[Entries for locating text and elements]
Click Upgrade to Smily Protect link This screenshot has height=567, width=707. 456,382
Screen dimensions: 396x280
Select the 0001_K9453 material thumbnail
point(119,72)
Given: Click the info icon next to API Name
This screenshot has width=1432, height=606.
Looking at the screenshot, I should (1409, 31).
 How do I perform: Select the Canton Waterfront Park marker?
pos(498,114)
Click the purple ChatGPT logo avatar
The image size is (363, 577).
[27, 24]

---

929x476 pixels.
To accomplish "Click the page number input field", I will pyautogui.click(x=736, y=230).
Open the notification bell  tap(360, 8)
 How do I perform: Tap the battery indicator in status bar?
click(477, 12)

- Task statement: Copy the material word for word, taking everything from the line containing "929x476 pixels." down to the line containing "click(477, 12)", both included.

- Result:
929x476 pixels.
To accomplish "Click the page number input field", I will pyautogui.click(x=736, y=230).
Open the notification bell  tap(360, 8)
 How do I perform: Tap the battery indicator in status bar?
click(477, 12)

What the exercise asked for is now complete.